Graves denúncias lançam novas suspeitas sobre o Programa Conexão Universitária de Saquarema, um dos projetos mais caros da história recente do município e que hoje é tratado por críticos como uma verdadeira caixa preta da educação. Criado na gestão da ex prefeita Manoela Peres e mantido pela atual prefeita Lucimar Vidal, o programa consome cerca de 400 milhões de reais por ano em recursos públicos e agora está no centro de questionamentos que podem explodir como um dos maiores escândalos administrativos do Estado do Rio de Janeiro.

As acusações ganharam força após a apresentação de uma representação formal ao Tribunal de Contas do Estado do Rio de Janeiro pelo advogado Diego Campos Gonzalez. O documento que o Jornalista Alexy Paris teve acesso com exclusividade, aponta indícios de graves irregularidades, como ausência de critérios claros na escolha das universidades participantes, falhas na comprovação de regularidade fiscal, contratos frágeis ou inexistentes e possível direcionamento na execução do programa. O volume de dinheiro envolvido torna o caso ainda mais sensível.
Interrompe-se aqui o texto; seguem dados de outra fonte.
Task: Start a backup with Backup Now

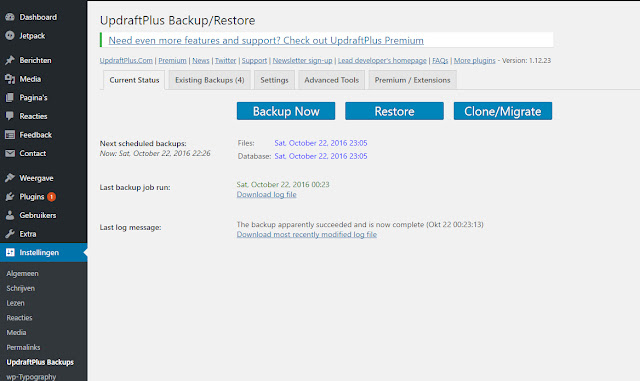Action: click(286, 111)
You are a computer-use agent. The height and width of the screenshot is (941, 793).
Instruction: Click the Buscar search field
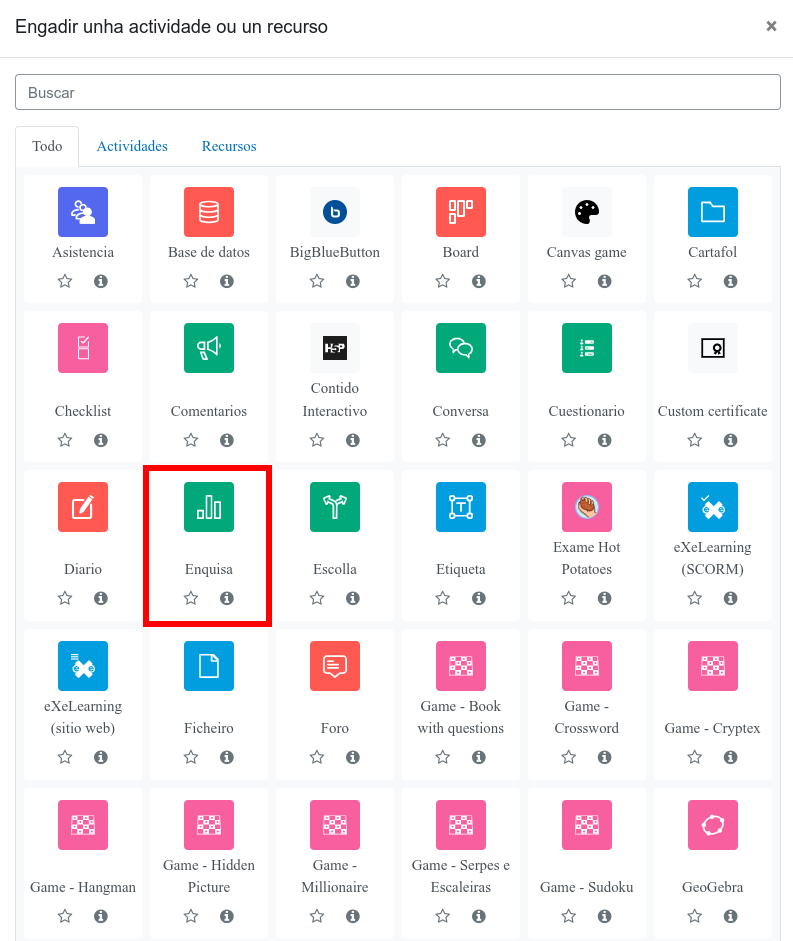[x=397, y=92]
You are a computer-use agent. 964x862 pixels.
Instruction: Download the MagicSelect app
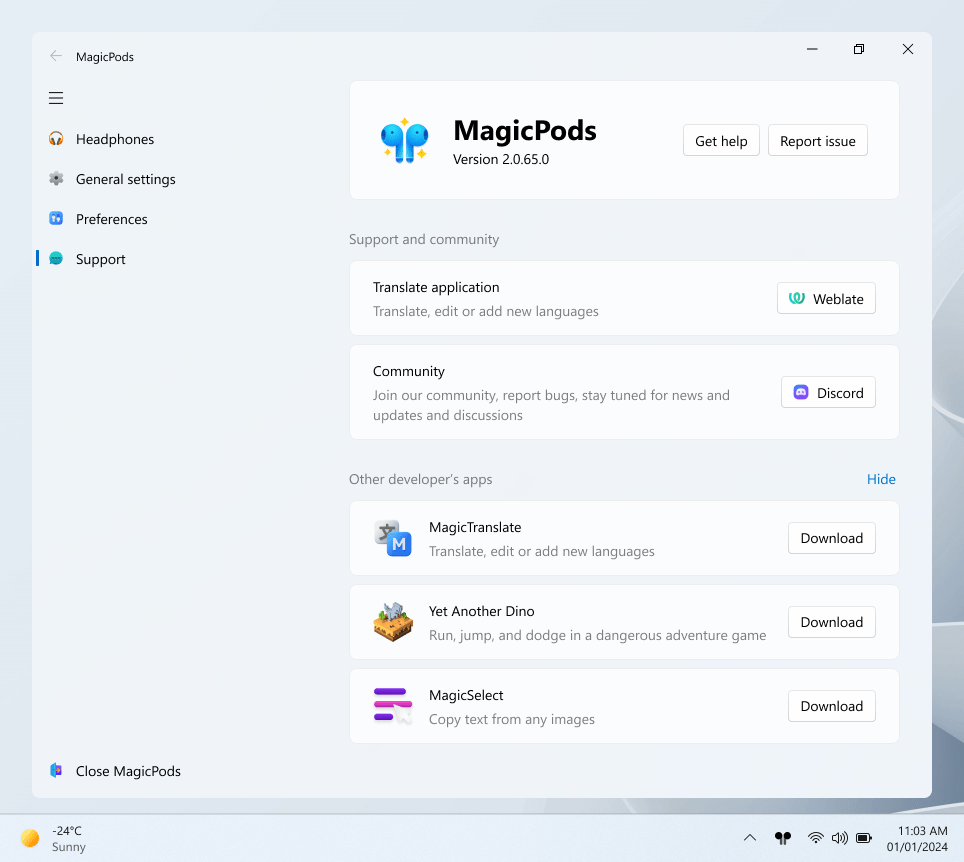click(x=831, y=706)

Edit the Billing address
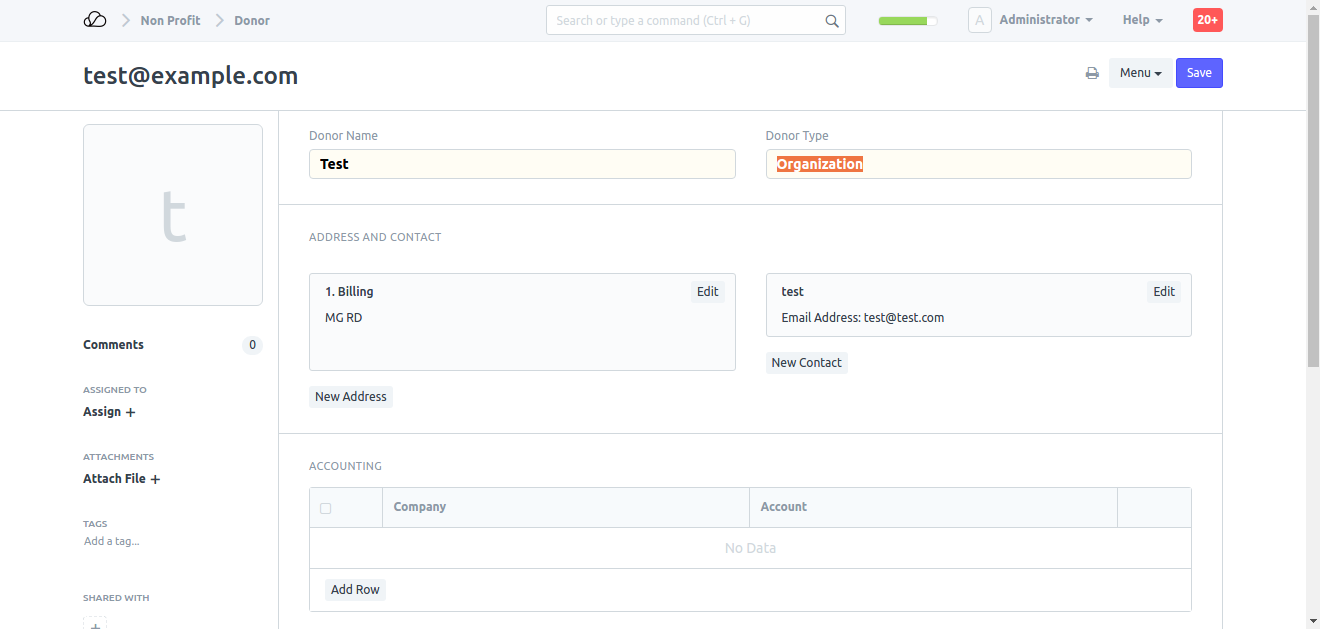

Apenas em 2025, os gastos previstos chegaram a exatos R$ 393.440.773,63 reais, segundo a Lei Orçamentaria aprovada pela Câmara Municipal.

Embora o TCE tenha negado a concessão de tutela provisória em um primeiro momento, a decisão não encerra o caso. Pelo contrário. O Tribunal determinou a oitiva da prefeita Lucimar Vidal e do secretário municipal de Educação, além do aprofundamento da análise técnica. Na prática, o órgão de controle reconhece a gravidade das denúncias e mantém o programa sob fiscalização rigorosa.
A gestão da prefeita Lucimar Vidal é alvo de críticas contundentes por manter intacta uma estrutura que já nasceu sob questionamentos. Para opositores, a atual administração optou por dar continuidade a um modelo caro, opaco e de difícil fiscalização, mesmo diante de alertas sobre a necessidade de revisão, transparência e controle. A permanência do programa sem correções profundas levanta suspeitas sobre a real governança dos recursos da educação.

No centro da tempestade política também está a ex prefeita Manoela Peres, que lançou o Conexão Universitária e agora se encontra em pré-campanha para deputada federal. O projeto que foi apresentado como marca de sua gestão pode se transformar em um passivo político devastador. Aliados e adversários avaliam que o avanço das investigações pode representar um encontro implacável entre o projeto eleitoral da ex-prefeita e a Polícia Federal, já que envolvem recursos federais.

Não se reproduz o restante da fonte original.